Jan 3, 2012

Finding subtile malloc bugs

Last year I've talked with a couple of engineers that had where hunting done some strange bug reports with memory corruption that upstream developers could not directly reproduce. The bugs included accessing data after a closedir call or buffer overflows. These kind of bugs normally lead to random behaviour at one point in time and are really difficult to debug. In the case of openSUSE Factory, the openSUSE developers could reproduceable trigger these since glibc comes with some helpers.
If  "MALLOC_PERTURB_" is set in the environment, then every malloc call will clear memory after every free - thus destroying its content - and also initialize malloc'ed memory (with the exception of cmalloc).

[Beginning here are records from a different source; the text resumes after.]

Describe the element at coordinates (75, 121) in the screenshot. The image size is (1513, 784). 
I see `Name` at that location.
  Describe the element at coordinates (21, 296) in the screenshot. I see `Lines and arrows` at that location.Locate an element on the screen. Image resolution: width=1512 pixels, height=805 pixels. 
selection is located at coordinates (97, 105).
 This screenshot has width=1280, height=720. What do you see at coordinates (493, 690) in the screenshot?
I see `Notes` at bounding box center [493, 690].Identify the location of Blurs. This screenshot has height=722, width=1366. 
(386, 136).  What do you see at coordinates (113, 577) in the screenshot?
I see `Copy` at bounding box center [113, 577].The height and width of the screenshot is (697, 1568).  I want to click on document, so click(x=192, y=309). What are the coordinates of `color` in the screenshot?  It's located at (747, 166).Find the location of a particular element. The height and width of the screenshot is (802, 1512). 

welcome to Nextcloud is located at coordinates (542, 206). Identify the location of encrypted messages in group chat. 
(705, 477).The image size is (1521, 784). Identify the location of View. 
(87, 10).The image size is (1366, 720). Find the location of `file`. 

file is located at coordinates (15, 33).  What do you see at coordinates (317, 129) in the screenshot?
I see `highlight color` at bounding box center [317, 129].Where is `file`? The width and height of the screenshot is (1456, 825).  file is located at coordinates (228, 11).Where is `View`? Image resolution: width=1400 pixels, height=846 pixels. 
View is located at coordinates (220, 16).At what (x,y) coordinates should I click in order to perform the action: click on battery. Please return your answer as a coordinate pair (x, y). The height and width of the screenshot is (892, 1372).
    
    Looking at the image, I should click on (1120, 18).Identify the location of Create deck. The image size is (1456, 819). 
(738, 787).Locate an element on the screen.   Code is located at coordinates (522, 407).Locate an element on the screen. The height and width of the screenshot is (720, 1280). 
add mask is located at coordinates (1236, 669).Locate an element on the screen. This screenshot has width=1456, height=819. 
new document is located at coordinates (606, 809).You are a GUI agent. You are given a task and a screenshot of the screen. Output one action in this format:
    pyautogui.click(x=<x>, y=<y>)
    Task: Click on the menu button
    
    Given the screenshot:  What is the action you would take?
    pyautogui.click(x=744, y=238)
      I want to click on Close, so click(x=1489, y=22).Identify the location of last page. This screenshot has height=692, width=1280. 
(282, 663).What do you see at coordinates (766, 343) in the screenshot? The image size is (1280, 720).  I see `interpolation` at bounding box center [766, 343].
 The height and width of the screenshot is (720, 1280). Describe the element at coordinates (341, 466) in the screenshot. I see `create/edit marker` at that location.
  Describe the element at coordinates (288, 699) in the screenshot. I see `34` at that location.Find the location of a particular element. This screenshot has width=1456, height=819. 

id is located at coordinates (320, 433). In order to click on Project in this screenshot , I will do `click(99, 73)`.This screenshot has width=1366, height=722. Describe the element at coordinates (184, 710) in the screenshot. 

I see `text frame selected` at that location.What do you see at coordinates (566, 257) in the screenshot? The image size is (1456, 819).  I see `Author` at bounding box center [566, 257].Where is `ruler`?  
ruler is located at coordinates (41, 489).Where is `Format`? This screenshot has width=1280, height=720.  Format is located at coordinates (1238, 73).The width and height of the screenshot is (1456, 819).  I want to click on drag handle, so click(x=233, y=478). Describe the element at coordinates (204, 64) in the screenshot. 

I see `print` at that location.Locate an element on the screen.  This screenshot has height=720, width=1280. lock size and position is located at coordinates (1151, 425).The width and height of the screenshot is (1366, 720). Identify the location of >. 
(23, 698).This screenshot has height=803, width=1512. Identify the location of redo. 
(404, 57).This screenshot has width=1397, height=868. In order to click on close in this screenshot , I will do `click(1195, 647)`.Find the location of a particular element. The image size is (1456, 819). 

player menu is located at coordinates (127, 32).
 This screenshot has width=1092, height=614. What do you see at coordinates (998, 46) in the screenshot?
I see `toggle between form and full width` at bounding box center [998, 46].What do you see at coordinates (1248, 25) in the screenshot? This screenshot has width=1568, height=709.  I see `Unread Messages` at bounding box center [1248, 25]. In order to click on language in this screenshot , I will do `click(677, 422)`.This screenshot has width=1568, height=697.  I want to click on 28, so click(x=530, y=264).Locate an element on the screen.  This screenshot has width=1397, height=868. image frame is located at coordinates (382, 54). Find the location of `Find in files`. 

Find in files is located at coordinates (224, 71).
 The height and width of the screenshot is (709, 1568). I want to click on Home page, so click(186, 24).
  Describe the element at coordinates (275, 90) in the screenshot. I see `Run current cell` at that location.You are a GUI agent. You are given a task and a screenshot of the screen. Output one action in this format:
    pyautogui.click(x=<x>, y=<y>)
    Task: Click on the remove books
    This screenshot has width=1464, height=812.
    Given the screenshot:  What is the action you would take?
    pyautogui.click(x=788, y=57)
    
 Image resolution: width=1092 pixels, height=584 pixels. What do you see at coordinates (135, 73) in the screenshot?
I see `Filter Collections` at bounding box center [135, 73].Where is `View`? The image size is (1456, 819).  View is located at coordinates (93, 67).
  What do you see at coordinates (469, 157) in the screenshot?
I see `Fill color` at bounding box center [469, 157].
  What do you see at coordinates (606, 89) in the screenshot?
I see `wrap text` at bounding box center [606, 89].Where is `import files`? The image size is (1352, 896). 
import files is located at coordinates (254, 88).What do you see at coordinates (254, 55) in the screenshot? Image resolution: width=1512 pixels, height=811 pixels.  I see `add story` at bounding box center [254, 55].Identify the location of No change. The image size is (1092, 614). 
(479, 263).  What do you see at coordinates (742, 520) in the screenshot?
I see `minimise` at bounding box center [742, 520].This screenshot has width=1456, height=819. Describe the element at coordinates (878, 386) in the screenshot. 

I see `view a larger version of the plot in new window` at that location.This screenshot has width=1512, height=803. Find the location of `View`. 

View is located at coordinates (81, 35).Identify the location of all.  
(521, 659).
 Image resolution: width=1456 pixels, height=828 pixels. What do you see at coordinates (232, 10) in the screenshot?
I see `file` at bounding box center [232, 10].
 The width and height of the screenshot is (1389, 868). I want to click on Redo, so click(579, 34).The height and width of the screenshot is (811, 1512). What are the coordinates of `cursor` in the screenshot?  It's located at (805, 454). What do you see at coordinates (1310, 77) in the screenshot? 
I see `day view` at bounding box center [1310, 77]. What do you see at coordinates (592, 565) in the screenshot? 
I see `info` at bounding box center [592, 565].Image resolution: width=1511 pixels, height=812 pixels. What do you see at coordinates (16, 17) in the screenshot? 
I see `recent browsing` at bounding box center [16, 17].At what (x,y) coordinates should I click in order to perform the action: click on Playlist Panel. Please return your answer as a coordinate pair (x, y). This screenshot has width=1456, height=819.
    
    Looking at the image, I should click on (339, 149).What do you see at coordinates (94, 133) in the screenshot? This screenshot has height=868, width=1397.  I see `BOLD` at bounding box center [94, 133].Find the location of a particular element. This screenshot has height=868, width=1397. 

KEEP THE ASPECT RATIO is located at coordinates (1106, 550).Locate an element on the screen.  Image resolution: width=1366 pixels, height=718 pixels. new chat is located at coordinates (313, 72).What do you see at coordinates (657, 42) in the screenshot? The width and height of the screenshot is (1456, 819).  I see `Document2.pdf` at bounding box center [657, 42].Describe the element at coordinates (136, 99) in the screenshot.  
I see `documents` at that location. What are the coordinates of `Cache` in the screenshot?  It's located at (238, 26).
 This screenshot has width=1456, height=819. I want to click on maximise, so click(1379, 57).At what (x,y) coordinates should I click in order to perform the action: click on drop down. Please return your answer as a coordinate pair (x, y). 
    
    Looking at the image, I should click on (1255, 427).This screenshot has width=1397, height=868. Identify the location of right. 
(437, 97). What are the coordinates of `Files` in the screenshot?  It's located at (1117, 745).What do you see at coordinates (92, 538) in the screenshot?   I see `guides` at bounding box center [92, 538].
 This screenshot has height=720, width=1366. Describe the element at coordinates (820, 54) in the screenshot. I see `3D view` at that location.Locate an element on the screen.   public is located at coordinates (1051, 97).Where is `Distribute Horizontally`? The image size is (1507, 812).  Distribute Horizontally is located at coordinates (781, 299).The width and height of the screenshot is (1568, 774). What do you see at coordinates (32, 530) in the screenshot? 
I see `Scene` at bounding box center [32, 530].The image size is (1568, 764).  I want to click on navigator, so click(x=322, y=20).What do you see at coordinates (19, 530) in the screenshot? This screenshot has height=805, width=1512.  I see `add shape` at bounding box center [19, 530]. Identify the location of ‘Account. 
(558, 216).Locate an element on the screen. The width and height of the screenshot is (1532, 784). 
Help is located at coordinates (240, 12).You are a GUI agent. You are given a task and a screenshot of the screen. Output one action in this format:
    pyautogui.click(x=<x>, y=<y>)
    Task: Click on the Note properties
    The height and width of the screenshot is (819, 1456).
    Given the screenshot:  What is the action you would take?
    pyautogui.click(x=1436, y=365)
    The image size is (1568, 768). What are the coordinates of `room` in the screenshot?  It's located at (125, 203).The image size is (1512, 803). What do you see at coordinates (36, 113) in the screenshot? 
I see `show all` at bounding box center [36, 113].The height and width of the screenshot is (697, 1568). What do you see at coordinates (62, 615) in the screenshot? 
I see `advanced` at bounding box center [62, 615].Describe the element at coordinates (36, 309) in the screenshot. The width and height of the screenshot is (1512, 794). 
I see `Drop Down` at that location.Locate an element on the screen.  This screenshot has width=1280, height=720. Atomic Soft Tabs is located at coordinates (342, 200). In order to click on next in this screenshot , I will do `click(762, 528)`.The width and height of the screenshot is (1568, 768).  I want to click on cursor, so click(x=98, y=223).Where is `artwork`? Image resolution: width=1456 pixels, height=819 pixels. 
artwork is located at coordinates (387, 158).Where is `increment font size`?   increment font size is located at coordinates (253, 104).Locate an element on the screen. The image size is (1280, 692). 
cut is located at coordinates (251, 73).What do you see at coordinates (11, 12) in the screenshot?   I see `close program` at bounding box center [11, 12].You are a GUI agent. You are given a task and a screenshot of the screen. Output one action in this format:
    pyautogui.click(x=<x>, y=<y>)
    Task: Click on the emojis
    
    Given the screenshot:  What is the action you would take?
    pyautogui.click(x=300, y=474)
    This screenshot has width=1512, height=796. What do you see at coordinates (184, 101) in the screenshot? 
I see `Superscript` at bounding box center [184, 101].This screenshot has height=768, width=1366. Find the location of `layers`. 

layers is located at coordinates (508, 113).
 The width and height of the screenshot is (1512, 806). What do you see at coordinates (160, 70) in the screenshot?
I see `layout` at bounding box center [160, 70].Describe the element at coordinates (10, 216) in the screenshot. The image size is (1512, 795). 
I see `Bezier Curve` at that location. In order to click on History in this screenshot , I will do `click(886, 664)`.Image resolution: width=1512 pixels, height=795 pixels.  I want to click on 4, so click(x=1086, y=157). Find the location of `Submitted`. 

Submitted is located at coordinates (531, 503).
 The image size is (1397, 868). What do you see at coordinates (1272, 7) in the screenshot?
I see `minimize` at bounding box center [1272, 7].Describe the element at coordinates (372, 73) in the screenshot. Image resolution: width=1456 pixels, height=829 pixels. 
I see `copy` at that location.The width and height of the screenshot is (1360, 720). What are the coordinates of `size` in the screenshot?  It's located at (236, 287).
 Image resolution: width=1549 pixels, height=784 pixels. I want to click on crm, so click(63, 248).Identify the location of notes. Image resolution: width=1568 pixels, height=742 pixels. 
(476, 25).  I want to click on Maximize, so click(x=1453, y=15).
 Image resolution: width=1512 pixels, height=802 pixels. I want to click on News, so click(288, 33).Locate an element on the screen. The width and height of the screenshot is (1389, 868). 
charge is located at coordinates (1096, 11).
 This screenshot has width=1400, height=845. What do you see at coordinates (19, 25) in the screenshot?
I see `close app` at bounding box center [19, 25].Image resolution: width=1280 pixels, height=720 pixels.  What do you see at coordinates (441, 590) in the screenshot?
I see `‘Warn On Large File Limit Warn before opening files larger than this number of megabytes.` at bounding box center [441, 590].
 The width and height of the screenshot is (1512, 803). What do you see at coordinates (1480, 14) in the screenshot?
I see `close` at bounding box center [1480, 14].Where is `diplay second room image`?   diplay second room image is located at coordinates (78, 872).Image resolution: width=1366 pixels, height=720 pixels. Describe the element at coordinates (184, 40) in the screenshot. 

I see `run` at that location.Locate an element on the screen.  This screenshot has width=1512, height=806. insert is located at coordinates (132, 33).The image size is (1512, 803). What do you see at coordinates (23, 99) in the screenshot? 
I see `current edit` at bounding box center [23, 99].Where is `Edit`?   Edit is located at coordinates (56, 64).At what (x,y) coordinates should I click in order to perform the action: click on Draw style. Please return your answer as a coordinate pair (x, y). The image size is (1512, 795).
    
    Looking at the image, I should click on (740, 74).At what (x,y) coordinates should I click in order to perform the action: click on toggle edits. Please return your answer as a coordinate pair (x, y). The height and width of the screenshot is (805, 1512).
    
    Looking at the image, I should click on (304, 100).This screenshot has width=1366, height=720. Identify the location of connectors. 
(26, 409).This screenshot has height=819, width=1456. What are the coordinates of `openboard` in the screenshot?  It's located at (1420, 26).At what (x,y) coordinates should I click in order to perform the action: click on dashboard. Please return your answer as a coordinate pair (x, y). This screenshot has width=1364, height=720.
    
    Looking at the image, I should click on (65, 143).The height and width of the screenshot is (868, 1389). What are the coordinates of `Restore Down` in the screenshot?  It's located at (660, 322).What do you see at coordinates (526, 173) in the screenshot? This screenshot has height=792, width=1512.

Ulrich Drepper who implements this said:
"The reason for this exercise is, of course, to find code which uses memory returned by malloc without initializing it and code which uses code after it is freed. valgrind can do this but it's costly to run. The MALLOC_PERTURB_ exchanges the ability to detect problems in 100% of the cases with speed."
In openSUSE, we set MALLOC_PERTURB_ to 69. So, if you find your memory location suddenly is filled with "E"s (ASCII 69 is 'E') or with "\272" (the bitwise inverse), you have found a bug in handling of malloc.


For more information, read Ulrich's blog or Jakub's blog.


This is only enabled for openSUSE Factory but if you're developing software yourself, I advise to set it yourself and use it to find bugs early.